Er läutete an der Tür. Eine dünne, grauhaarige Frau öffnete ihm und sagte, dass Colonel und Mrs Westen in London seien und nicht vor nächster Woche zurückkämen.
Er fragte nach dem Steinbruch-Park und bekam die Auskunft, dass er geöffnet sei und man keinen Eintritt zu zahlen brauche. Der Eingang sei ein paar hundert Meter weiter die Straße entlang, durch ein Schild an einem eisernen Gartentor gekennzeichnet.

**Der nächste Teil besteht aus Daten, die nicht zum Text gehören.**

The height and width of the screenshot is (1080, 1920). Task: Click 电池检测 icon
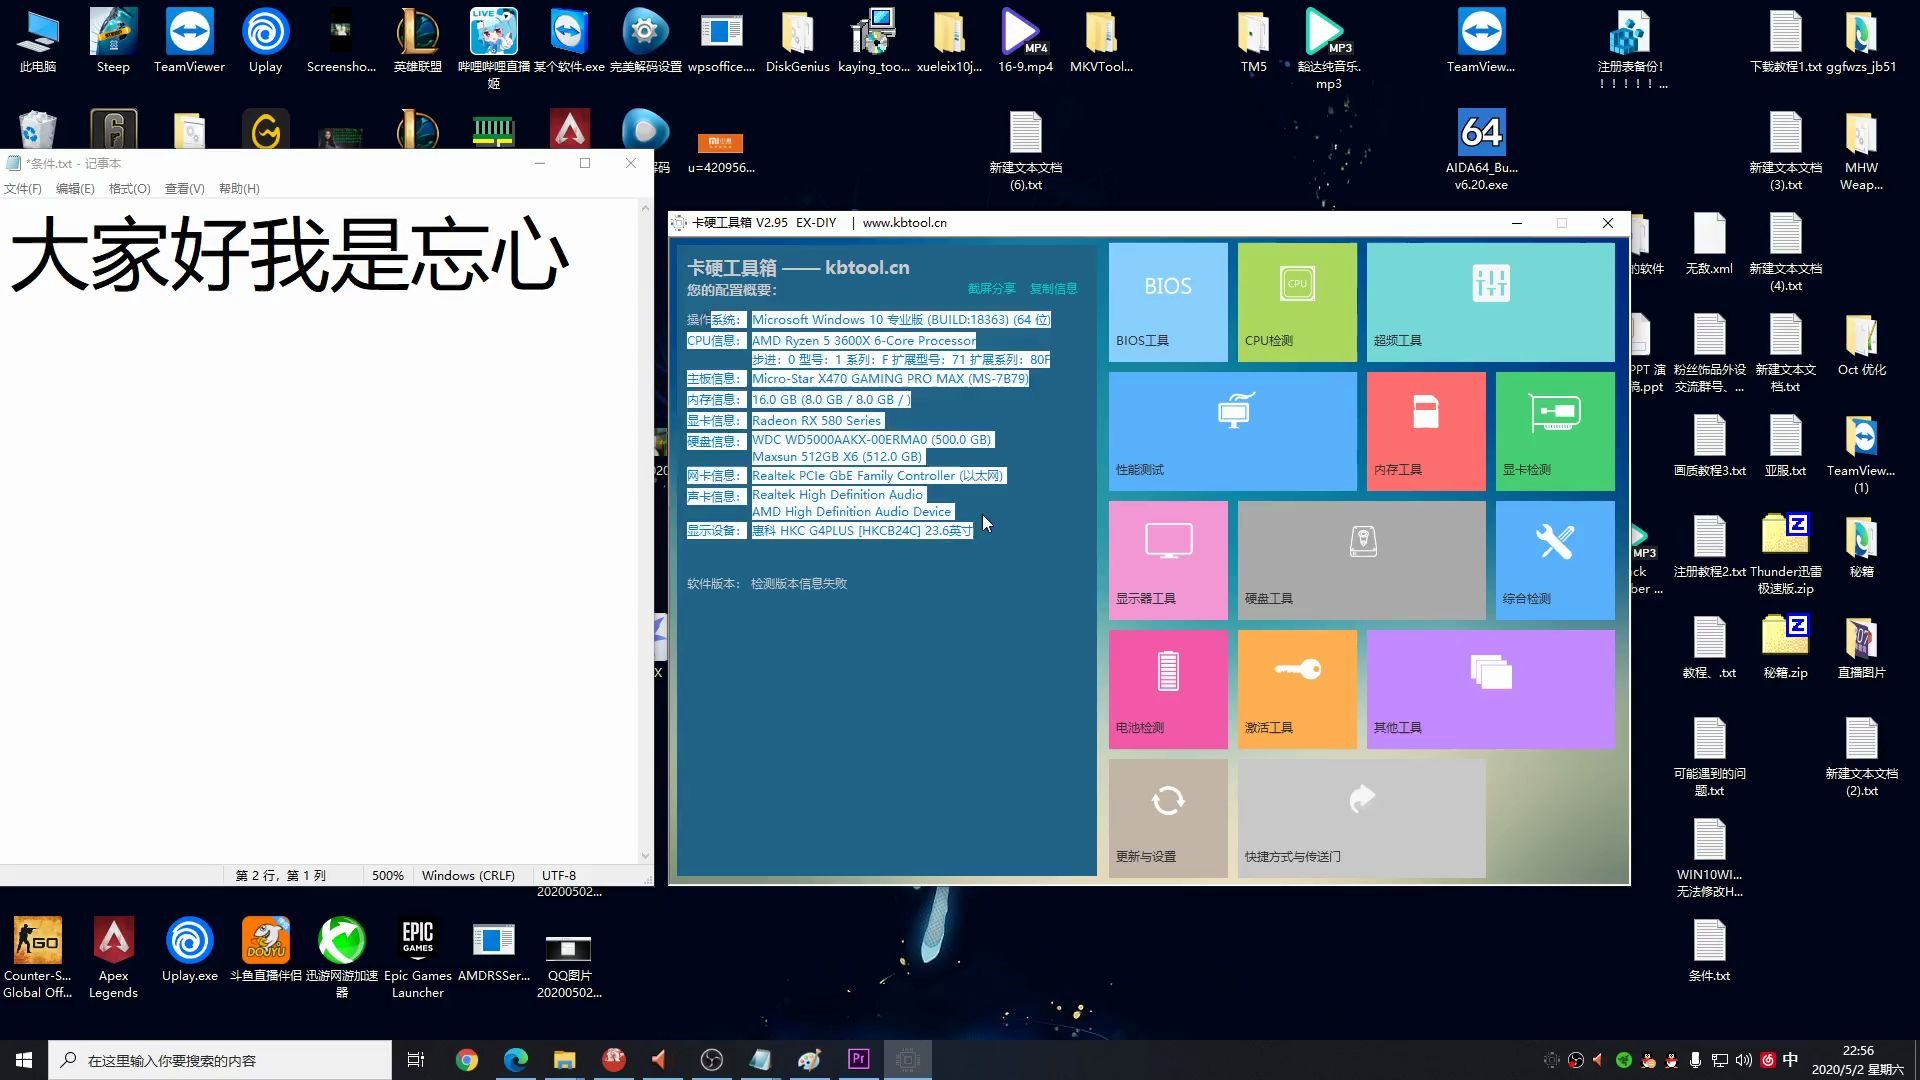(1167, 686)
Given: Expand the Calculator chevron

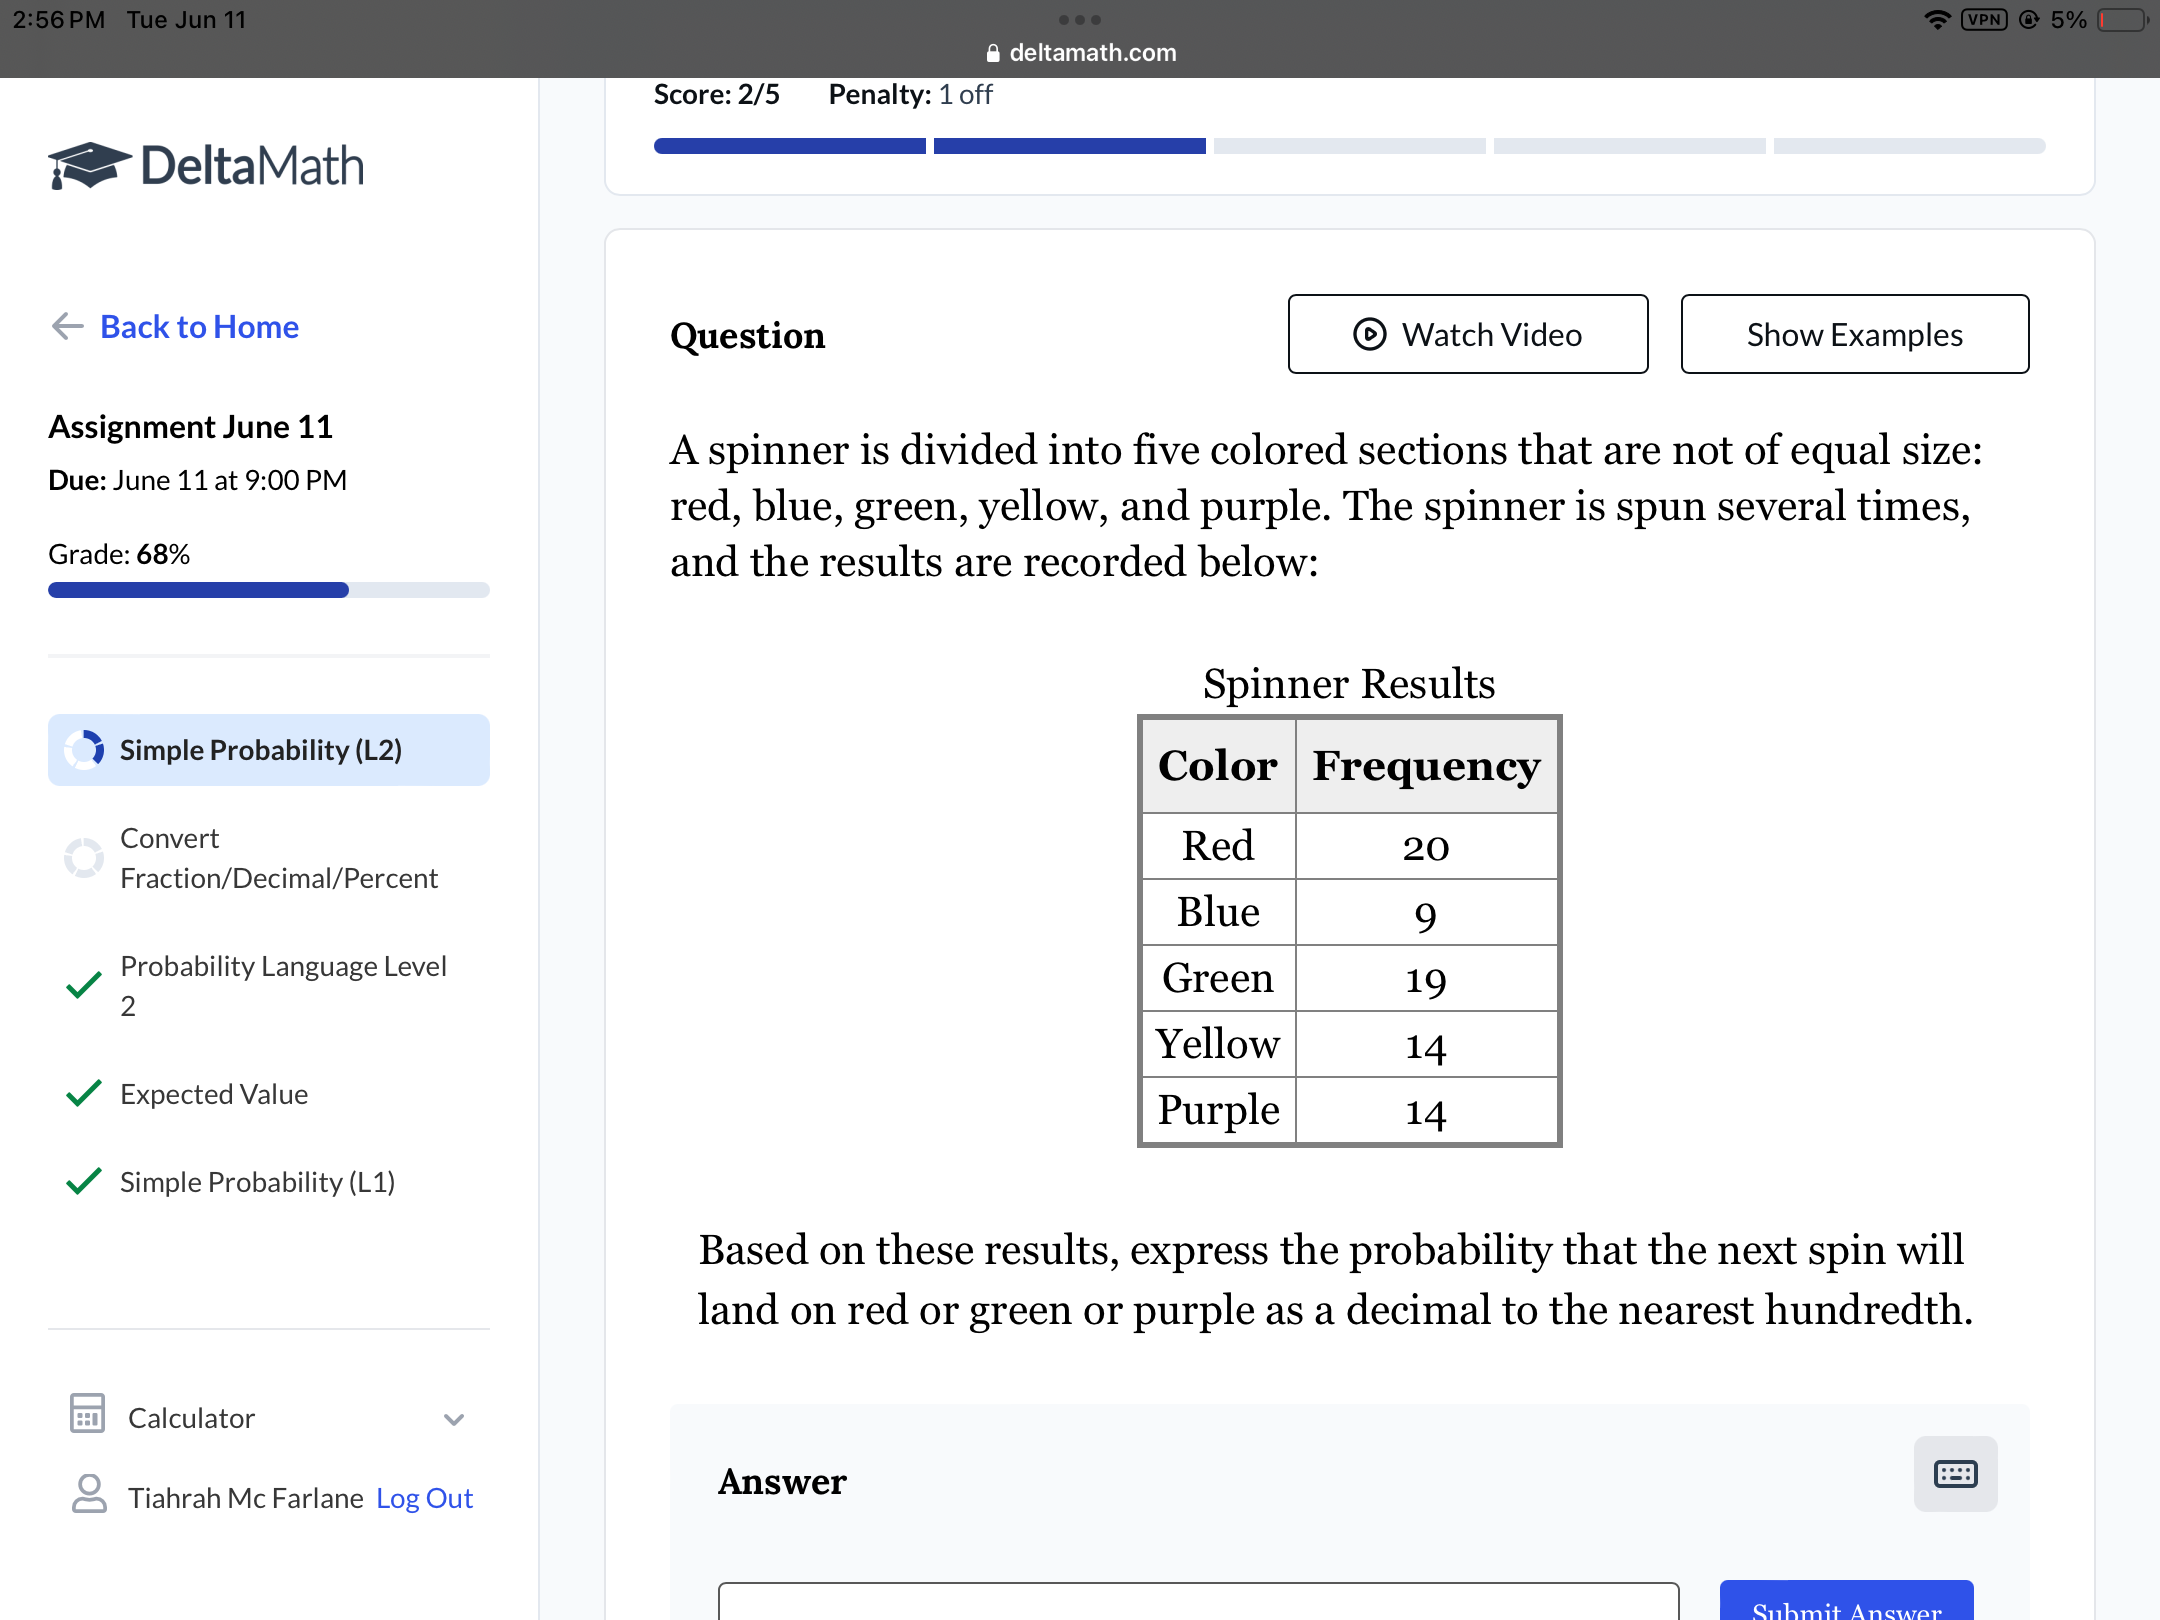Looking at the screenshot, I should coord(454,1419).
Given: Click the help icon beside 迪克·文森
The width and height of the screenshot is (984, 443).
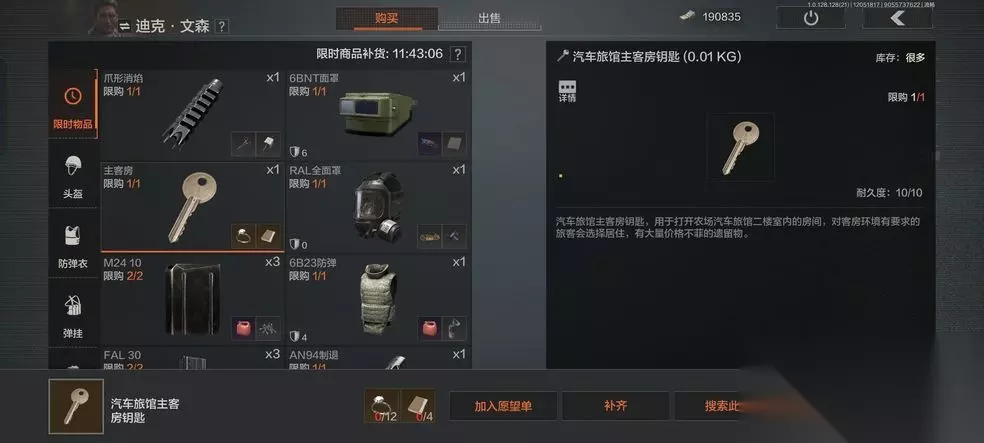Looking at the screenshot, I should [x=222, y=26].
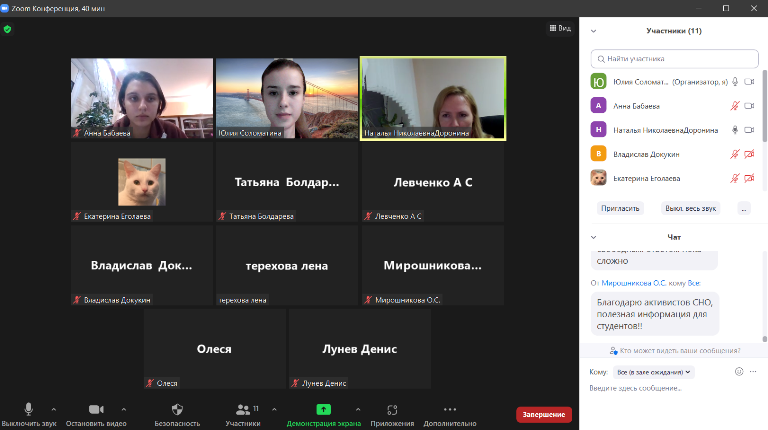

Er fand den Weg ohne Schwierigkeit, ging durch das Gartentor und folgte einem Fußweg, der bergab durch Bäume und Sträucher führte.
Schließlich blieb er stehen und starrte in Gedanken versunken vor sich hin. Er dachte nicht nur über das nach, was er sah, sondern beschäftigte sich mit ein, zwei Sätzen, ein, zwei Tatsachen, die ihm schwer zu denken gegeben hatten. Ein gefälschtes Testament und ein Mädchen. Ein Mädchen, das verschwunden war, ein Mädchen, zu dessen Gunsten das Testament gefälscht worden war. Ein junger Künstler, der aus beruflichen Gründen hierher gekommen war, um aus einem alten Steinbruch einen Garten zu machen. Mrs Levin-Smith hatte überall auf der Welt Gärten besichtigt, und sie wollte selbst einen Garten besitzen, einen Garten, der einen alten, verwahrlosten Steinbruch in einem besonders selbstgefälligen, ordentlichen und von Grund auf konventionellen Landstrich Englands in ein Paradies verwandelte.
Und so hatte sie sich also nach einem geeigneten, gut bezahlten Sklaven umgesehen, der ihre Wünsche ausführen würde. Und sie hatte einen qualifizierten jungen Mann mit Namen Michael Garfield gefunden, hatte ihn kommen lassen, ihm zweifellos ein Riesenhonorar gezahlt und zu gegebener Zeit ein Haus gebaut. Und Michael Garfield, dachte Poirot, als er sich umblickte, hatte sie nicht enttäuscht.
Er ließ sich auf einer Bank nieder, die an einem besonders schönen Punkt aufgestellt war. Er stellte sich vor, wie der Garten im Frühling aussehen würde. Junge Buchen und Birken mit ihren weißborkigen Stämmen. Weißdorn und weiße Rosen, kleine Wacholderbäume. Aber jetzt war Herbst, und auch für den Herbst war vorgesorgt. Das goldrote Laub des Ahorns, ein, zwei Essigbäume. Sträucher, strotzend von roten Beeren, Sanddorn oder Feuerdorn – Poirots Kenntnisse von Blumen und Büschen waren nicht gerade umfassend – nur Rosen und Tulpen konnte er auseinanderhalten.